Last week thirty four Physics students from the Centre of Excellence in Science and Maths at Cronton Sixth Form College visited Electric Mountain in North Wales to learn more about the challenges facing the UK in providing a sustainable supply of electricity in the future.
The day, which was funded by the Institute of Physics, gave the students an opportunity to meet with scientists and engineers to discuss the latest research and future career opportunities in this rapidly expanding field.
The students firstly visited the Centre for Solar Energy Research in St Asaph to meet Professor Stuart Irvine and his colleagues from Glyndwr University. During the morning they had a tour of the semiconductor growth and characterisation laboratories and viewed the impressive 1176 m2 array of photovoltaic solar cells which make up the front wall of the university building.

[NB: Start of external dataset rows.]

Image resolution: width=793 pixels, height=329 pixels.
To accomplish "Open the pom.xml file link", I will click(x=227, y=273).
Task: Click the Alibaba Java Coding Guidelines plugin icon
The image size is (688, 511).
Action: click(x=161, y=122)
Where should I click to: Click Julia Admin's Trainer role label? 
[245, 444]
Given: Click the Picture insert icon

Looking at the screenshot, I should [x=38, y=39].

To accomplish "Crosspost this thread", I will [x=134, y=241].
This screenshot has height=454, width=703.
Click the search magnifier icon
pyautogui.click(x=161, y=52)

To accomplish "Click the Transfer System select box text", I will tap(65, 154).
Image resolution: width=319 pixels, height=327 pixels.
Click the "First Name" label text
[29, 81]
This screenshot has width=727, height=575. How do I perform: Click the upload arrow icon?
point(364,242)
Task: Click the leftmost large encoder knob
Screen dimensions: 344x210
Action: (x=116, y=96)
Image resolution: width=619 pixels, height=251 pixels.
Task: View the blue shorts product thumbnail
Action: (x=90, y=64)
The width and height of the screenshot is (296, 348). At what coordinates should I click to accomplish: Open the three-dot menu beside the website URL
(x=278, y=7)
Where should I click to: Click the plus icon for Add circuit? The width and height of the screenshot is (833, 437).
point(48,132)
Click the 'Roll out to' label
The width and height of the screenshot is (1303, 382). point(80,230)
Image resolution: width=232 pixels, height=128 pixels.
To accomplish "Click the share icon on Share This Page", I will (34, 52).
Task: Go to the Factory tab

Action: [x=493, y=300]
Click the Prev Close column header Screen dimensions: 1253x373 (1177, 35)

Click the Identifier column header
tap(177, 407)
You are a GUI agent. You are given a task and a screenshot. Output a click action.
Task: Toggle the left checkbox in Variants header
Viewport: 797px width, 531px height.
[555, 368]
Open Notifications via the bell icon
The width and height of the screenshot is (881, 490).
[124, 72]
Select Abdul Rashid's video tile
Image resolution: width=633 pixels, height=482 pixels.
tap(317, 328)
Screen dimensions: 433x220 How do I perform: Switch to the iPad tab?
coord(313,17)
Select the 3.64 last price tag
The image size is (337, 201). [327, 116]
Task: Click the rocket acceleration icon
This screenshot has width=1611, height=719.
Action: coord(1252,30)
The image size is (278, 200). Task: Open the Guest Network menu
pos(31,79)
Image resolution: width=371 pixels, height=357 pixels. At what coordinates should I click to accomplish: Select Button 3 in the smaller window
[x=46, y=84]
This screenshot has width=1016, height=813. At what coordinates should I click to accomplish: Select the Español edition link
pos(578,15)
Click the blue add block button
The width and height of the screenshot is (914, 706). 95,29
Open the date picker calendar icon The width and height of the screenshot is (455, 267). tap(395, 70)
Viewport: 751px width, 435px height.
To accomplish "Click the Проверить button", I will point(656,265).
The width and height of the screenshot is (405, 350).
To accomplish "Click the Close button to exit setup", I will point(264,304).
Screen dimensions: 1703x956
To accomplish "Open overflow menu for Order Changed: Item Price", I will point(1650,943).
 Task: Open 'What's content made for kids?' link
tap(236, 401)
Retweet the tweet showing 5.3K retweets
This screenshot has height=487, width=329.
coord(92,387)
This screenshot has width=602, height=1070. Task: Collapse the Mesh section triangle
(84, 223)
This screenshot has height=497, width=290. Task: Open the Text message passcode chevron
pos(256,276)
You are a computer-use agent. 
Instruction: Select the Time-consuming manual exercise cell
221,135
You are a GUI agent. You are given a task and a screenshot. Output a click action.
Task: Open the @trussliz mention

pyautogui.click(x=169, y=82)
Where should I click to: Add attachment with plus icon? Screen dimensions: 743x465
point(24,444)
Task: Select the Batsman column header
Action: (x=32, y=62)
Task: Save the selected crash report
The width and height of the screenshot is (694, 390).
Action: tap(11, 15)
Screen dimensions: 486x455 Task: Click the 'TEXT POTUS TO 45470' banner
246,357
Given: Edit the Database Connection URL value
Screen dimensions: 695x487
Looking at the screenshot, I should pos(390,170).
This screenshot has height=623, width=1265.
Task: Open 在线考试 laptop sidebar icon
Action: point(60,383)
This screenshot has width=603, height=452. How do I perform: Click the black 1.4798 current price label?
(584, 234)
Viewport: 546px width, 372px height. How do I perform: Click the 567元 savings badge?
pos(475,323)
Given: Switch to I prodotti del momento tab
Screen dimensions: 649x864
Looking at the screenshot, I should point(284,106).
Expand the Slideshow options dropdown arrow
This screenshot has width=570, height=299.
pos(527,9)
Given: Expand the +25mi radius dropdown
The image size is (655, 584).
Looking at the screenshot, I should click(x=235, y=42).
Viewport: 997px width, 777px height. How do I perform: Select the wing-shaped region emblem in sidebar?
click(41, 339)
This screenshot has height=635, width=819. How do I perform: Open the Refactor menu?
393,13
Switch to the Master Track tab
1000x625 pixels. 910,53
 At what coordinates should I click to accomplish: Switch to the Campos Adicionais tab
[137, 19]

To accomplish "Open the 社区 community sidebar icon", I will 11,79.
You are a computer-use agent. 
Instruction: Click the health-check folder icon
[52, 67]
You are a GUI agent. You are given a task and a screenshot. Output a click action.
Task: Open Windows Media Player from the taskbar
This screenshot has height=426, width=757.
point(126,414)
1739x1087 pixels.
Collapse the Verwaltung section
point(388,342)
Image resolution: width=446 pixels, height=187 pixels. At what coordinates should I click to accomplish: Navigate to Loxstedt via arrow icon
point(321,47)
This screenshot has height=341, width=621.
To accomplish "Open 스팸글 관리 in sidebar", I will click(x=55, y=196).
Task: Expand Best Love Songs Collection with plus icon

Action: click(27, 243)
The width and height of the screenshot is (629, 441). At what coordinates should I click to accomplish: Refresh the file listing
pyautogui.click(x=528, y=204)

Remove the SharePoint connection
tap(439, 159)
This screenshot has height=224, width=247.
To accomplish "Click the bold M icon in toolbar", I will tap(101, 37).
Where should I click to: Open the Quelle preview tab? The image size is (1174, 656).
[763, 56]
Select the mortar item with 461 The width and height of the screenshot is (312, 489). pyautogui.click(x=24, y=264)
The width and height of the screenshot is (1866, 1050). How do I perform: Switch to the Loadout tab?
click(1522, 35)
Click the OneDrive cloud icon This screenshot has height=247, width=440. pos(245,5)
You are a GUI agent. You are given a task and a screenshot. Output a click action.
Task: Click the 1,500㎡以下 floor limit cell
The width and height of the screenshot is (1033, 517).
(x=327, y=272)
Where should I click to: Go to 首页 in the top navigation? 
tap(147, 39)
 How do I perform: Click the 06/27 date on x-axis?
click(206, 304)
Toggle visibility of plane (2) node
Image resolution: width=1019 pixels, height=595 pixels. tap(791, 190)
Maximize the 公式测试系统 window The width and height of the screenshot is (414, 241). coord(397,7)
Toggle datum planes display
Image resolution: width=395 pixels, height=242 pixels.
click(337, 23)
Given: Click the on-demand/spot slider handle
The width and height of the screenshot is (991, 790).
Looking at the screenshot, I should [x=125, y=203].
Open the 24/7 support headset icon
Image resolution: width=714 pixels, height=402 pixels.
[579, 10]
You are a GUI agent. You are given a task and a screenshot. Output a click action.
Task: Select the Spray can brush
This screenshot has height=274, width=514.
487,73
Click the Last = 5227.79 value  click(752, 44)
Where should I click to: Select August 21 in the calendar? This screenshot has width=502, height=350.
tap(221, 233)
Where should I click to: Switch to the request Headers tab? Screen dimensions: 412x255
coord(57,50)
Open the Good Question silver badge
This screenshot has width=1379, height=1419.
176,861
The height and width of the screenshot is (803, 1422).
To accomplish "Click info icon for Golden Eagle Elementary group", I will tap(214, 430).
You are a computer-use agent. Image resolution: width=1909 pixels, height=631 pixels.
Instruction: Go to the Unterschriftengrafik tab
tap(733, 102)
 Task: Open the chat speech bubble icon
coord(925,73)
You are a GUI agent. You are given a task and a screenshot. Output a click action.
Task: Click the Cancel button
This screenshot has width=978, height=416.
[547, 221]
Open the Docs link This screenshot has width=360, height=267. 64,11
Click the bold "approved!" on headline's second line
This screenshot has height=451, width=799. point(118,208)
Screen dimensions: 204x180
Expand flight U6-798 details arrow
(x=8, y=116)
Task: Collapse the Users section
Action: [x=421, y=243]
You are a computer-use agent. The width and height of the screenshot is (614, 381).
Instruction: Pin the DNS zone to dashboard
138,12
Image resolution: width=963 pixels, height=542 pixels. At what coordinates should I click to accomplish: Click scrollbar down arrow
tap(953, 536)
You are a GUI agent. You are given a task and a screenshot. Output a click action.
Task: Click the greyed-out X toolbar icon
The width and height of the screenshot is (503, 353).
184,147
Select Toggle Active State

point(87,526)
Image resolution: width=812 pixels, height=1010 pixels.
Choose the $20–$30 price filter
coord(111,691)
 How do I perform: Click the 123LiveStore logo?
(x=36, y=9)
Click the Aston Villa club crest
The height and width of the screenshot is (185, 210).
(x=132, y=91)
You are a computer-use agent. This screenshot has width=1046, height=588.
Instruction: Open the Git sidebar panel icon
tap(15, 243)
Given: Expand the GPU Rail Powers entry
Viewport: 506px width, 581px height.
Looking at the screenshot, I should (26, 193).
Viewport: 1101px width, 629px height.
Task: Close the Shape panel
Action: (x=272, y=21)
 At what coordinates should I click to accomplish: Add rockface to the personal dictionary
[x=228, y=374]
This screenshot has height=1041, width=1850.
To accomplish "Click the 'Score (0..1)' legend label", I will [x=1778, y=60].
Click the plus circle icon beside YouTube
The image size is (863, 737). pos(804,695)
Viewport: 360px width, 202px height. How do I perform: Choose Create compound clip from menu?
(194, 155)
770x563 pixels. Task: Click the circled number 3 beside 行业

In the afternoon the students went on to visit Electric Mountain in Llanberis to learn more about the Dinorwig pumped storage hydroelectric power station.
Callum Stevens, a student at Cronton who has been offered a place at Cambridge University to study Natural Science said, “It was interesting to talk to Professor Irvine and find out how he thought solar power would develop in the UK over the next ten years.”
Professor Irvine said, “I am glad the visits were a success and the students enjoyed the experience. We enjoyed showing off our research facilities and found the students very appreciative”
Dr Pam Dugdale, Head of Physics at Cronton, said “The trip was really enjoyable and covered certain topics on the A-level Physics in a practical way. It was also an excellent opportunity for students to talk to research scientists and engineers and find out about different careers in Physics and Engineering.”